He stated this at a stakeholders’ meeting on the Palm Oil Value Chain held in Abuja. The meeting was attended by the Governors of Akwa Ibom, Edo and Abia. Also, the managers of Dangote Farms, Flour mills, United Food Industries and Dufil Frima Foods Plc, among others were at the meeting.

Emefiele regretted that Nigeria was still importing palm oil in spite sufficient arable land in the South-South and South-East regions of the country to farm it.

He recalled that in the late 50’s and 60’s, Nigeria was not only the world’s leading producer of palm oil, but it was also the largest exporter of palm oil, accounting for close to 40 per cent of the global market share.

The CBN governor said that right now, Malaysia and Indonesia were the top producers of palm oil and Nigeria the fifth, after getting their seeds and learning how to cultivate oil palm from Nigeria.
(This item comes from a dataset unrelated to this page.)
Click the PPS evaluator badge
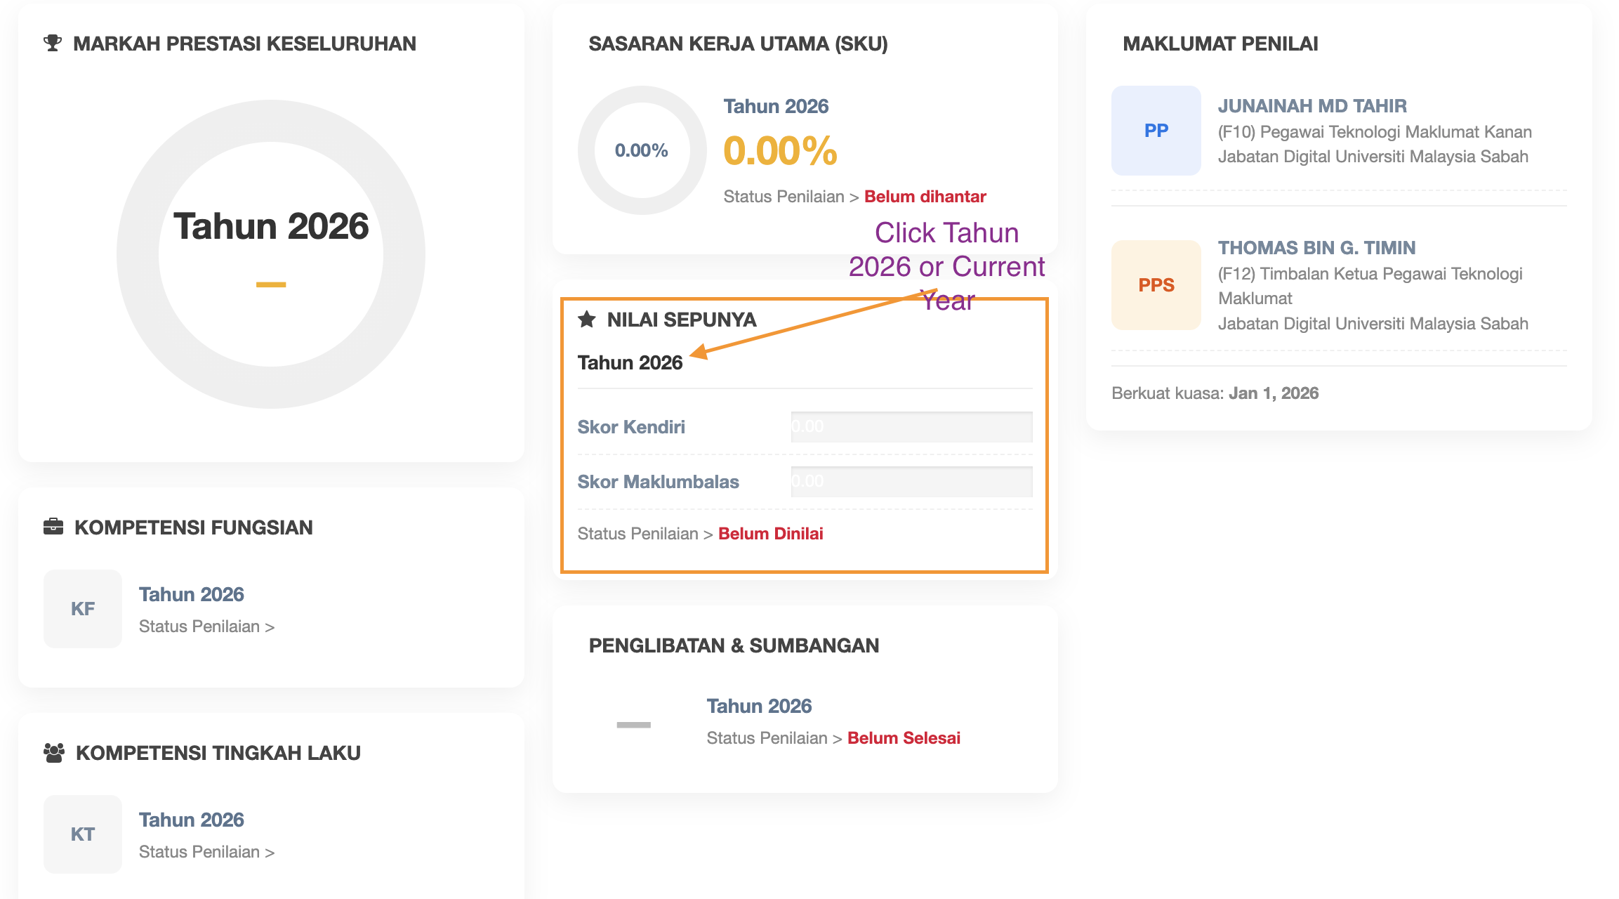 click(1156, 285)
“This conversation is indeed important as it forms part of our overall strategy to reduce our reliance on crude oil imports, diversify the productive base of our economy, create jobs and conserve our foreign exchange.
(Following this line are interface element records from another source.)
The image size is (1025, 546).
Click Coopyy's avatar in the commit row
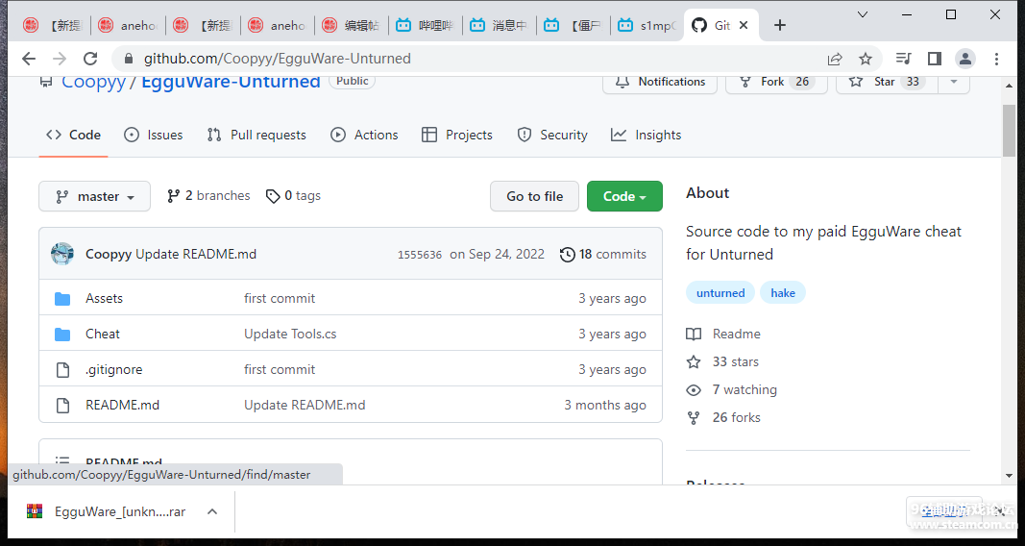click(62, 254)
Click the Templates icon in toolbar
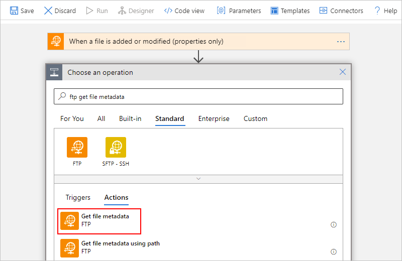This screenshot has width=402, height=261. 274,11

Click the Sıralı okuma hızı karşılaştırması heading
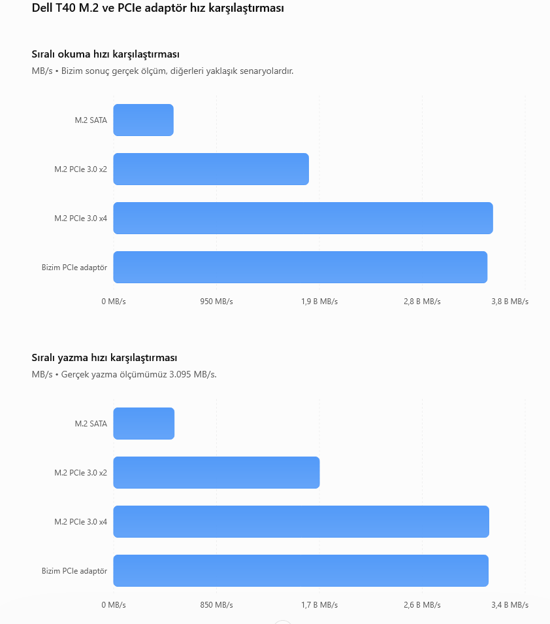pos(106,54)
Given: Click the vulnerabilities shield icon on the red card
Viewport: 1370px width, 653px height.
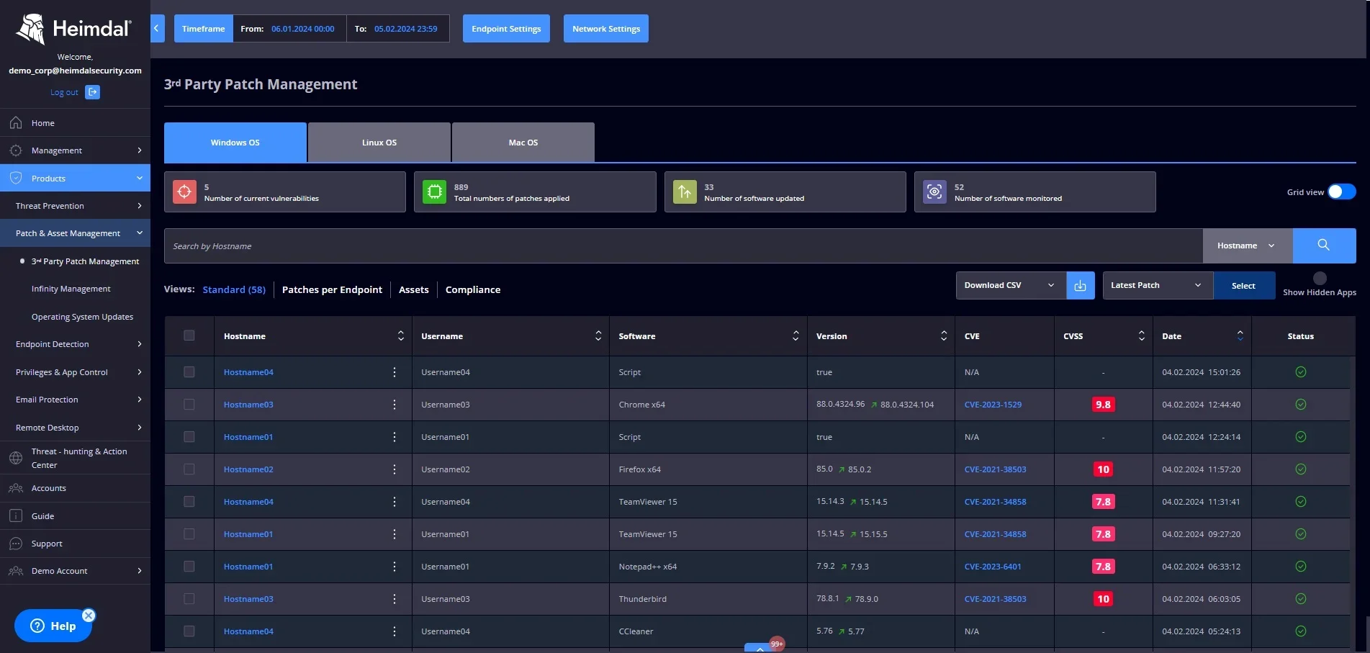Looking at the screenshot, I should [x=184, y=192].
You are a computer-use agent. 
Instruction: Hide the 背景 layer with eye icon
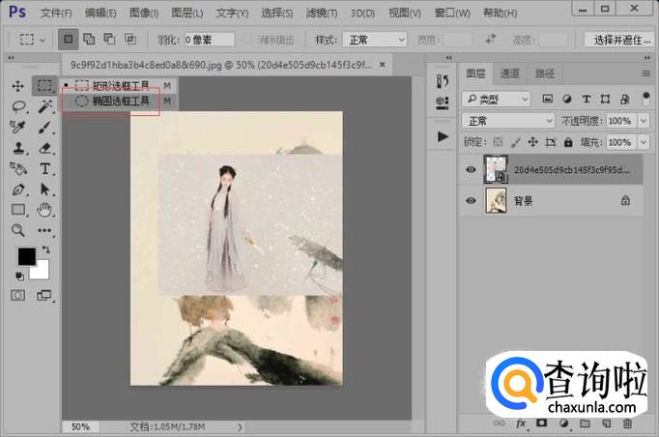[x=471, y=201]
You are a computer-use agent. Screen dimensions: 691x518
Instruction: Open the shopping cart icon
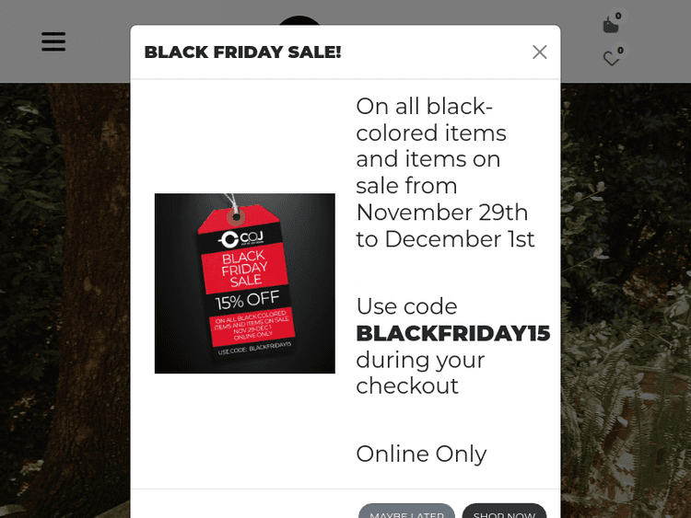pyautogui.click(x=610, y=25)
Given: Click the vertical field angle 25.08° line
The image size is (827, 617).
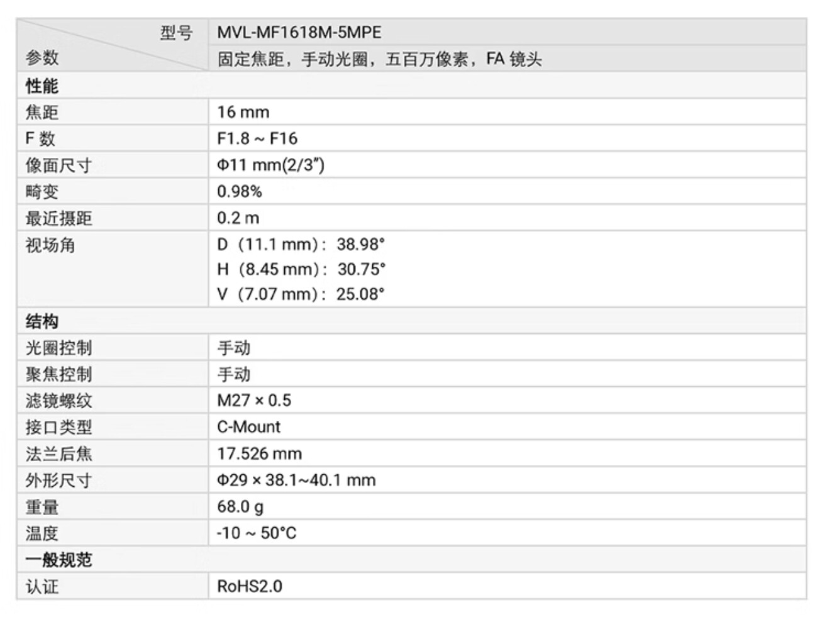Looking at the screenshot, I should (301, 294).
“Despite placing oil palm in the forex exclusion list, official figures indicate that importation of palm oil had declined by about 40 per cent from the peak of 506,000 Metric Tonnes (MTs) in 2014 to 302,000 MTs in 2017.

“This indicates that Nigeria still expends close to 500 million dollars on oil palm importation annually and we are determined to change this narrative.

“We intend to support improved production of palm oil to meet not only the domestic needs of the market, but to also increase our exports in order to improve our forex earnings,” he said.

In view of this, Emefiele said that all the state governors in South-South and South-East, Nigeria had agreed to provide at least 100,000 hectares each for large scale oil palm farming.

He said that with the help of the state governments, Nigeria could reach self-sufficiency in palm oil between 2022 and 2024 and ultimately overtake Thailand and Columbia to become the third largest producer over the next few years.

“As part of our Anchor Borrowers Program (ABP) and Commercial Agriculture Credit Scheme (CACS), the CBN will work with large corporate stakeholders and small holder farmers to ensure availability of quality seeds for this year’s planting season.

“We will also ensure the availability of agro-chemicals in order to enable improved cultivation of palm oil.

“We will also work to encourage viable off taker agreements between farmers and large-scale palm producing companies.

“Loans will be granted through our ABP and CACS programs at no more than 9 per cent per annum to identified core borrowers,” the CBN governor said.

He reiterated that the restrictions earlier placed on the importation of textiles and other ready-made clothing was for the good of the economy, adding that the CBN would in due course, introduce policies to address challenges in the cocoa, cassava, beef/cattle ranching, dairy and fish sectors.

According to him, “Soon every region of our beloved country will feel the positive impact of our intervention in the agricultural sector.

“These efforts we hope will not only enable us to conserve our foreign exchange, but also create jobs on a mass scale.

“As these measures begin to bear fruits, we are very optimistic that our states will become more economically viable.”